Ania Alhborn, the author of The Bird Eater gives us a glimpse into her childhood and her inspiration behind writing horror.
I recall watching a Stephen King interview on YouTube. It was one of those auditorium jobs. Fans were allowed to shimmy up to the microphone and ask their favorite author their deepest, most burning questions. Sitting at my computer, I patiently waited for the inquiry I knew was coming. It came like clockwork. “What happened to you?” a fan asked Stephen. The crowd erupts into laughter while Stephen looks bemused.
I can relate to that look. It gets tiring explaining that you’re as normal as the next guy, you just have a really weird imagination. Most people aren’t satisfied with that non-answer. They want trauma. They yearn for demons spilling out of childhood closets. But if the answer is always “nothing happened”, what is it about horror authors that make them write what they write?
To that I say: some people are born under a bad sign, and some are born under a dark one. For those of us who write in this genre, our imagination consistently leads us into the shadows. We see the gruesome possibilities other people ignore or are too afraid to dream up themselves. That’s simply the nature of who we are. It’s the way we were made.
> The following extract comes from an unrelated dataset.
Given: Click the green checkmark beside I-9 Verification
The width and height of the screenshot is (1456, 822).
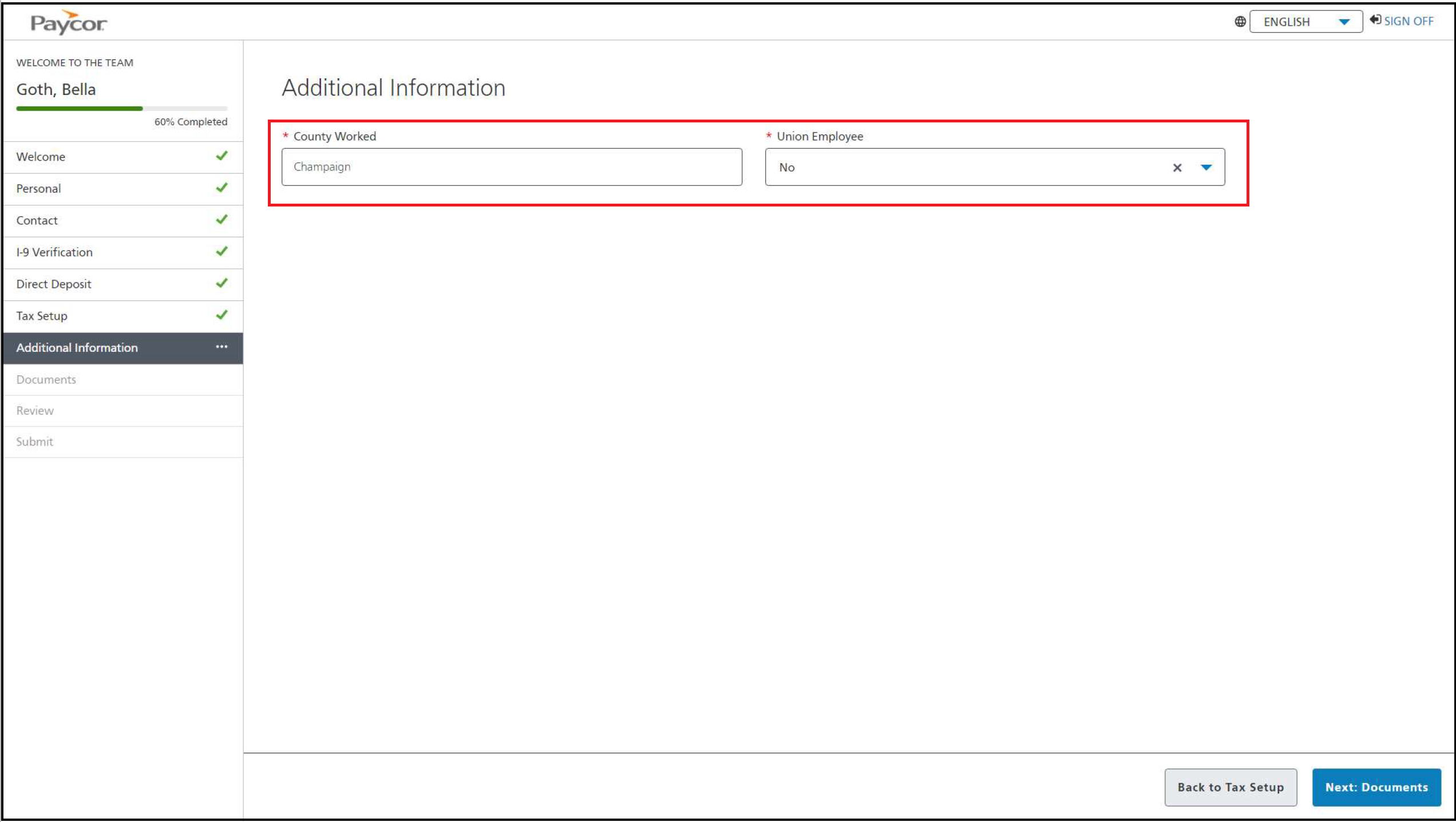Looking at the screenshot, I should 221,251.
As a kid, I was drawn to things like cemeteries and horror movies and abandoned buildings for no reason at all. My parents certainly didn’t encourage me to snoop around an ivy-covered shack that could have housed a hungry witch, and they didn’t pull back the chain link for me while I snuck into the cemetery that butted up against our yard. My mother didn’t know what she was renting when I slid The Exorcist across the counter at the video store. I still remember holding my breath on that one, hoping she wouldn’t notice that it was about demons and kids, praying that I wouldn’t be given marching orders to go pick out some lame Disney flick instead. I’ve always loved Halloween, even after being chased by a masked lunatic wielding a real, buzzing chainsaw over his head. You’d think that would have turned any kid off of the candy-grubbing holiday for good. Not me. I just started daydreaming about those crazed people, about demons and monsters and haunted cemeteries and what a kid like me would do if I had to face them alone. I had as normal a childhood as anyone else, but I remember those scary moments the most fondly. Horror, it seems, is simply in my blood.
Some say, “you must really like scaring people”. Yes, I do, but I also like scaring myself. Writing books like The Bird Eater takes me back to my childhood—the haunted house, the possibility of a sharp-toothed kid leering in the shadows. How I wish I could relive that single Halloween night. Perhaps that’s what we’re all dreaming of when we tuck into bed with a new horror novel. We’re hoping to relive misspent youth. We want to run from the ax murderer. We hope that he’s waiting for us, patiently poised with the edge of his blade glinting in the moonlight. We love horror because fear is an exquisite emotion. It makes our nerves stand on end and reminds us that we can still kick and scream. And as long as we can still do that, surely, we must still be alive.